Will Bank Regulators Place Alternative Funds on a Leverage Diet?
It is no secret that we think many in the investment management industry are asleep at the switch when it comes to the issue of prudential regulation, including its impact on capital and leverage. With the NFA asking for public comments on the possibility of imposing capital requirements on commodity pool operators and commodity trading advisors (see here) and the AIFMD already imposing capital requirements for advisers in the E.U., is it fair to detect a general push for capital requirements on advisers — or on some of their clients?
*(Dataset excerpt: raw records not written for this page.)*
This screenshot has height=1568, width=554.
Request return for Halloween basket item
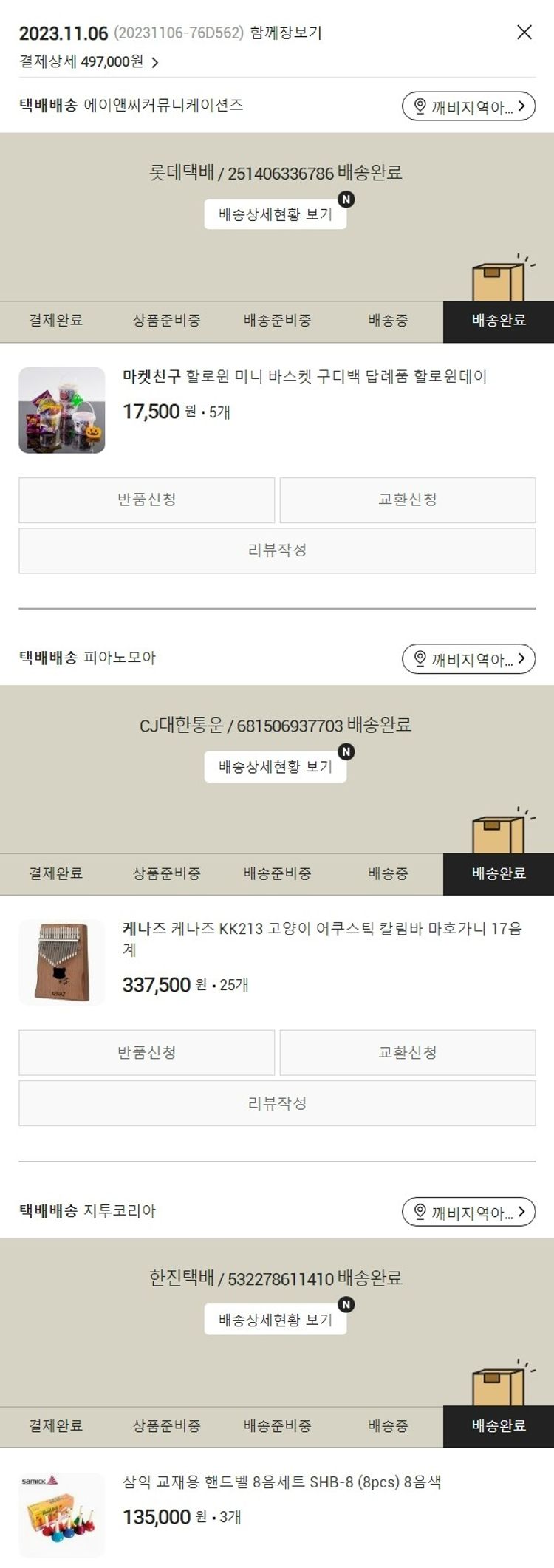(x=146, y=500)
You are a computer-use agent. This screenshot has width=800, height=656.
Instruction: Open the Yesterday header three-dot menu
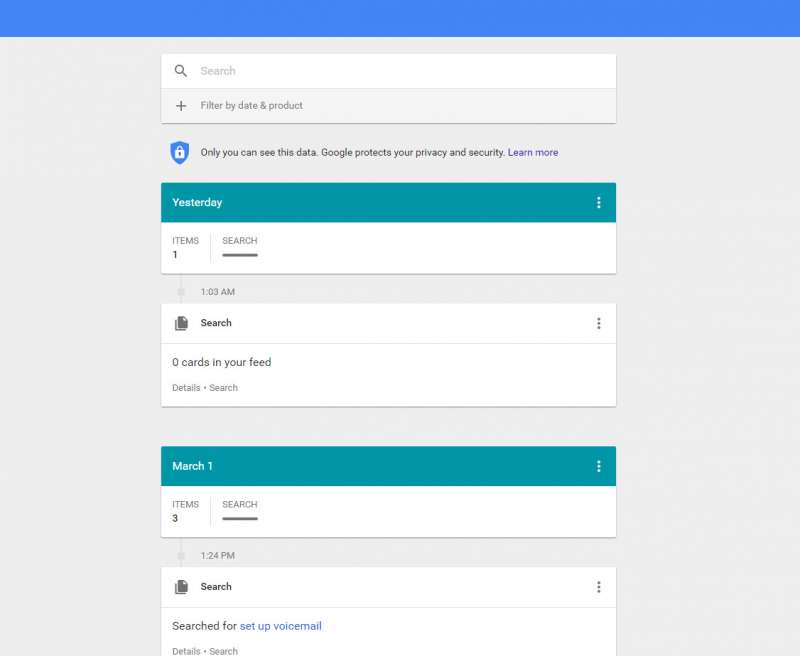(x=598, y=203)
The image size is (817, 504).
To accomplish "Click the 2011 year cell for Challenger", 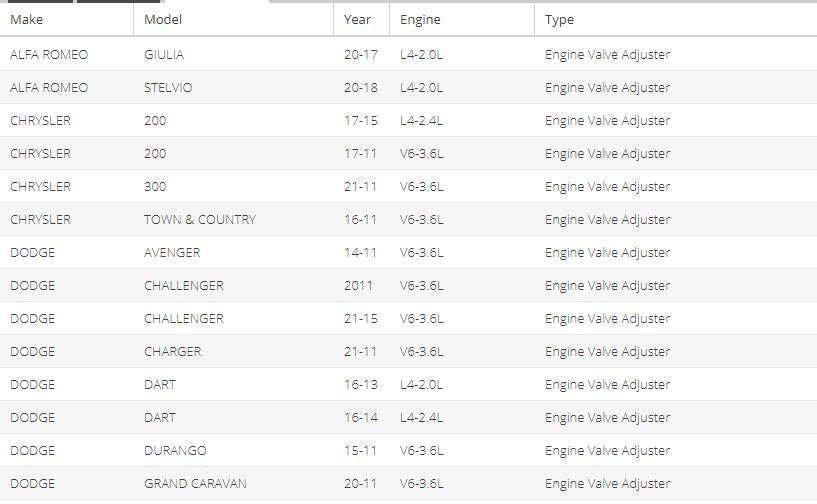I will [358, 286].
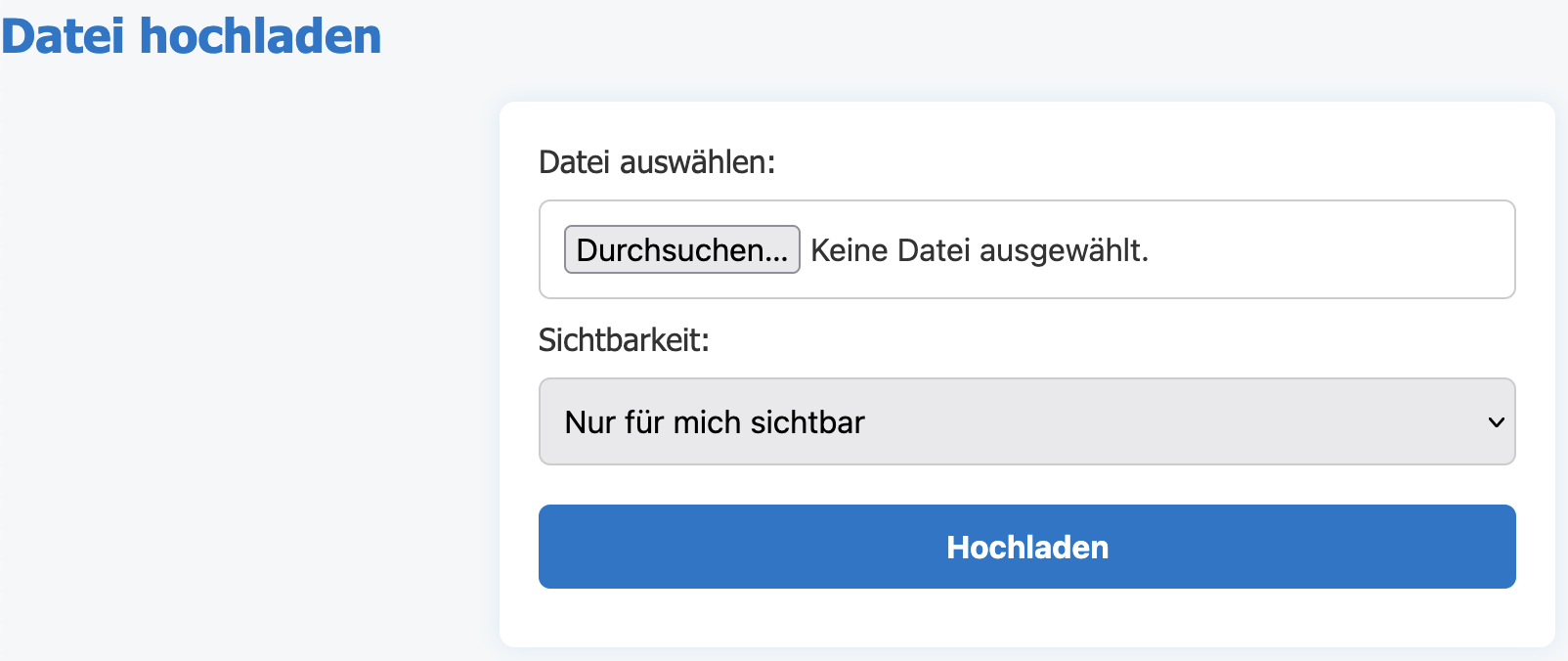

The spade work for the latter may have already begun at the OFR. Also noteworthy is the recent Senate testimony by U.S. Federal Reserve Governor Daniel Tarullo, noting that “…we have yet to address head-on the financial stability risks from…[short term] funding that lie at the heart of shadow banking” and highlighting the prospects for uniform excess margin requirements.
With all this in mind, we asked Peter Smedresman, a banking partner at Satterlee Stephens Burke & Burke, to provide his insights on what is going on with the U.S. financial regulators and how this will impact funds and managers that employ leverage. His comments follow.
With the Federal Reserve and the SEC in a turf war about the extent to which asset managers pose systemic risks (see here), asset management firms may believe that the only issue at stake is whether the “big guys” will be designated as systemically significant (and thus subject to a more intensive regulatory regime). This is understandable, but wrong. In recent months, senior officials of the Federal Reserve and the SEC have staked out divergent positions on another (but related) area – regulatory capital rules.
First, a bit of background. Banking groups (which after the 2008 meltdown include most large broker-dealers) are subject to a complex capital regime. Advisory firms in the U.S. are not (unless they are owned by a financial services firm). However, advisers operating in the E.U. may be subject to limited capital requirements, for example, under the AIFMD. Worldwide regulators, collaborating on a voluntary standard for bank capital for many years, are now implementing a third overhaul—called Basel III.
Fed Governor Daniel Tarullo – the Fed’s point man on regulatory issues – sees much unfinished business in bringing Basel III into full effect. He is particularly focused on the risks posed by short-term “securities financing transactions.” These include repos, reverse repos, securities borrowing and lending transactions, and securities-collateralized loans. In a speech given on November 22, Governor Tarullo suggests that both banks and firms that fall outside the current regulatory structure need stronger regulatory requirements when undertaking such transactions.
With respect to regulated banks, Governor Tarullo notes that, under pressure from bank regulators, the volume of intraday credit extensions has decreased. For example, clearing banks have worked with the Fed to reduce the intraday credit provided in the tri-party repo market by nearly 70 percent (with another 20 percent drop expected soon). The bank regulators have other tools in their arsenal. Two components of Basel III, the Liquidity Coverage Ratio and the Net Stable Funding Ratio, impose additional capital requirements on certain liquidity deficiencies. Although Governor Tarullo finds even these inadequate, they provide regulators with the leverage to increase capital requirements on (and thus the cost of) some transactions.
With respect to transactions with counterparties not currently regulated by the Fed, Governor Tarullo calls for rules focused on the type of transactions undertaken, rather than the “nature of the firm engaging in the transactions.” These transaction-based rules would apply to all counterparties. Any alternative fund that employs leverage should take note; these also would increase funding costs.
Transaction-based, rather than entity-based, regulation is not a new concept. Governor Tarullo points to the recent mandate for central clearance of derivatives as an example. He might have also mentioned the margin regulations that are administered by the Fed but enforced by the SEC. Of course both of these rules have a statutory basis, which appears not to exist for the new proposal.
What are the prospects for the SEC cooperating in a legislative effort?
Not too bright, judging from a speech by SEC Commissioner Daniel Gallagher on January 15. His comments, which include a spirited defense of the SEC net capital rules for broker dealers, are primarily directed against employing bank rules for bank-affiliated broker-dealers and against proposals for prudential regulation of money market funds.
No one should underestimate Governor Tarullo’s determination to reform funding mechanisms. With respect to counterparties reliant on banking institutions, he has plenty of authority to take action. With respect to those whose counterparties are systemically important non-bank firms, a broad (if not specific) statutory basis exists in Section 165 of the Dodd-Frank Act. Regulating credit extensions through these two means provides the Fed with plenty of room to reduce intra-day leverage, which could impact returns generated by highly-leveraged funds. This impact could be felt regardless of whether or when a broader market-based authority is given to the Fed.
Alternative funds and investors employing leverage should not be complacent that the status quo will be maintained.